Kosta Tomašević

Personal information
- Date of birth: 25 July 1923
- Place of birth: Stari Banovci, Kingdom of Serbs, Croats and Slovenes
- Date of death: March 13, 1976 (aged 52)
- Place of death: Belgrade, SFR Yugoslavia
- Position: Striker

Senior career*
- Years: Team / Apps / (Gls)
- BSK Beograd
- 1946–1954: Red Star Belgrade / 110 / (76)
- 1954–1956: Spartak Subotica / 46 / (28)

International career
- 1946–1951: Yugoslavia / 10 / (5)

Managerial career
- 1960-1961: Sloga Kraljevo
- 1962: Sloga Kraljevo

Medal record
Men's Football
Representing Yugoslavia
Olympic Games
| Silver medal – second place | 1948 London | Team |

= Kosta Tomašević =

Serbian footballer

Kosta Tomašević (Serbian Cyrillic: Коста Томашевић; 25 July 1923 – 13 March 1976) was a Serbian footballer remembered for his illustrious career with Red Star Belgrade. Tomašević also represented both the Yugoslavia national football team, including playing at the 1948 Summer Olympics.

== Club career ==
Tomašević played for BSK Belgrade before and during the early part of his career. After the Second World War, he became one of the first players of Red Star Belgrade. In the club’s first-ever match, played on the day of its foundation in March 1945, he scored Red Star’s opening goal.
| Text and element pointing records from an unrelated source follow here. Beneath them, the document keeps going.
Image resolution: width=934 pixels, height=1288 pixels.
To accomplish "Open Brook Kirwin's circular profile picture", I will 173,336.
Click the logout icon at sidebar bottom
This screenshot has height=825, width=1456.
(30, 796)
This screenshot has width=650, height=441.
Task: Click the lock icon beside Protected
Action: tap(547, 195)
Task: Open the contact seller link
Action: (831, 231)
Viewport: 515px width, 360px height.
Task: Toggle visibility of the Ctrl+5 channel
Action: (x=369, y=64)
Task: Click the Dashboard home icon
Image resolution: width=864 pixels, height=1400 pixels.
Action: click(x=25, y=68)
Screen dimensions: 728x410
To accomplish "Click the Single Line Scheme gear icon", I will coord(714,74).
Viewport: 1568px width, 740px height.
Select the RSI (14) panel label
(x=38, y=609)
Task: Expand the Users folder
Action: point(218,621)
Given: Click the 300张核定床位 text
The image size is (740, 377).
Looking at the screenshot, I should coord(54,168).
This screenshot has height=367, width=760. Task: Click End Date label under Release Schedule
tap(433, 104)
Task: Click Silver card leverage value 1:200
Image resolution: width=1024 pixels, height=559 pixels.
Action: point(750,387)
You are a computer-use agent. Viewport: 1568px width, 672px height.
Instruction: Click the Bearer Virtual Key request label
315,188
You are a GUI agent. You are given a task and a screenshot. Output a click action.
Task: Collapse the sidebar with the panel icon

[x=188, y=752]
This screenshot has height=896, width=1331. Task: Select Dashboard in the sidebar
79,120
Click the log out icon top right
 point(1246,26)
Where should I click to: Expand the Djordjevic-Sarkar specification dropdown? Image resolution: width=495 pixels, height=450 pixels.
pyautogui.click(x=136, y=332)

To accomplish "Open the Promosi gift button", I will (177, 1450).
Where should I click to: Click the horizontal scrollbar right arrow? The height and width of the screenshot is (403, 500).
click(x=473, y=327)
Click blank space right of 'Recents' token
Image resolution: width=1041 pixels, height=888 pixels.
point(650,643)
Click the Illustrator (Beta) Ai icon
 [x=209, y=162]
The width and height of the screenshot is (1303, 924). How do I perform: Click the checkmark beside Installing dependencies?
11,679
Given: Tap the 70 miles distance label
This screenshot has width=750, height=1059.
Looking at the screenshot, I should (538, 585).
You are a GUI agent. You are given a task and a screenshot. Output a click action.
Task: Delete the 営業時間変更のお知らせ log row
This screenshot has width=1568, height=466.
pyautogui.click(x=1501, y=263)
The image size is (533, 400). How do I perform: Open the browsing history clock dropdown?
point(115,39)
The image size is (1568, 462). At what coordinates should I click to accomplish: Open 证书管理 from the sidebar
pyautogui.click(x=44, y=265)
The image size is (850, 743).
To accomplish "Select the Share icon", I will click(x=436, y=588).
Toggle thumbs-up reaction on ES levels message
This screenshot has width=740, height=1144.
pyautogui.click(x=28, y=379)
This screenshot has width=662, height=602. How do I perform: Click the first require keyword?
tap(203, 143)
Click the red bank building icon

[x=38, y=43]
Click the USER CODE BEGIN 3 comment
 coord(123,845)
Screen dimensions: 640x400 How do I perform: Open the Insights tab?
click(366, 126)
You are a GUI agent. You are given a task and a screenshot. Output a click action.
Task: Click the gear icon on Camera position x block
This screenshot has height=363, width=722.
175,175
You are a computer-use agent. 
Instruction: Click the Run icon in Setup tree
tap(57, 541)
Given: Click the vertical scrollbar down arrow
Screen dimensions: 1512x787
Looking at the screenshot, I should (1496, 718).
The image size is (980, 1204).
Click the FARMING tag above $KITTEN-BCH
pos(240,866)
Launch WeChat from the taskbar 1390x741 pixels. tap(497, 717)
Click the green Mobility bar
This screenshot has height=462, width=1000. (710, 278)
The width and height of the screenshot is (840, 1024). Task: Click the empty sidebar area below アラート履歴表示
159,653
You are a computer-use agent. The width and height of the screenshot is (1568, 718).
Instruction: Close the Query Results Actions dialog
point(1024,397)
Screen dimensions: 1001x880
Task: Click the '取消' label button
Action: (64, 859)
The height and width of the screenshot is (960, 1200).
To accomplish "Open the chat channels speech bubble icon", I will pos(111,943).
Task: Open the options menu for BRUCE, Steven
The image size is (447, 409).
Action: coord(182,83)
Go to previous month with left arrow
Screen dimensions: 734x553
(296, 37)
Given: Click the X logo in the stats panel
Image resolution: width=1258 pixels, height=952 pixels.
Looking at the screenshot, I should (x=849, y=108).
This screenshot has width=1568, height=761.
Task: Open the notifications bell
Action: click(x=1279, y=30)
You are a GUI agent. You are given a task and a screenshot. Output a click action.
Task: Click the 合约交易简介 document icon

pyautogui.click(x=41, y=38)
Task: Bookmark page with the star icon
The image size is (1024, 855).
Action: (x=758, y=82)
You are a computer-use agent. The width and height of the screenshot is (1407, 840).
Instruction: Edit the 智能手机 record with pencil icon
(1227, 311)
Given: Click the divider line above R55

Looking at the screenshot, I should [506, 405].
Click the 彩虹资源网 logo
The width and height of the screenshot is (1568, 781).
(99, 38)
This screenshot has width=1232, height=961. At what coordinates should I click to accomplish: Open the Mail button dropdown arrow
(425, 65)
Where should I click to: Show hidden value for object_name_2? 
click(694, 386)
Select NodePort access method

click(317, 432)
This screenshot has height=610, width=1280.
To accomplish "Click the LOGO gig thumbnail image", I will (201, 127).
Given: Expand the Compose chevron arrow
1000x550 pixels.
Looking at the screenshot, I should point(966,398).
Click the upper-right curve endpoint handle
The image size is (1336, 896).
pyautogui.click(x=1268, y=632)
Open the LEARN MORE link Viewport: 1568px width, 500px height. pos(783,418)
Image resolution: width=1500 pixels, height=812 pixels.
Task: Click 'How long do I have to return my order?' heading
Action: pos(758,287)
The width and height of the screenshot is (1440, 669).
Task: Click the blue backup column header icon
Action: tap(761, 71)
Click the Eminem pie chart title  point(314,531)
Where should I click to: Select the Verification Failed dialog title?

At Red Star, Tomašević became one of the most important players in the club’s early history. With the club he won the 1951 and 1952–53 Yugoslav championship, as well as the Yugoslav Cup in 1948, 1949 and 1950. In the 1951 season, he finished as the Yugoslav league’s top scorer with 16 goals and played a major role in Red Star’s first league title.

After his time in Belgrade, Tomašević moved to Spartak Subotica in 1954, where he played until 1956 and ended his active career. He is credited with a total of 105 goals in the Yugoslav championship, making him one of the league’s most efficient goalscorers.

==International career==
On the national level, Tomašević made his debut for Yugoslavia in a May 1946 friendly match away against Czechoslovakia and earned a total of 10 caps, scoring 5 goals. He also was a participant at the 1950 FIFA World Cup and his final international was a February 1951 friendly away against France.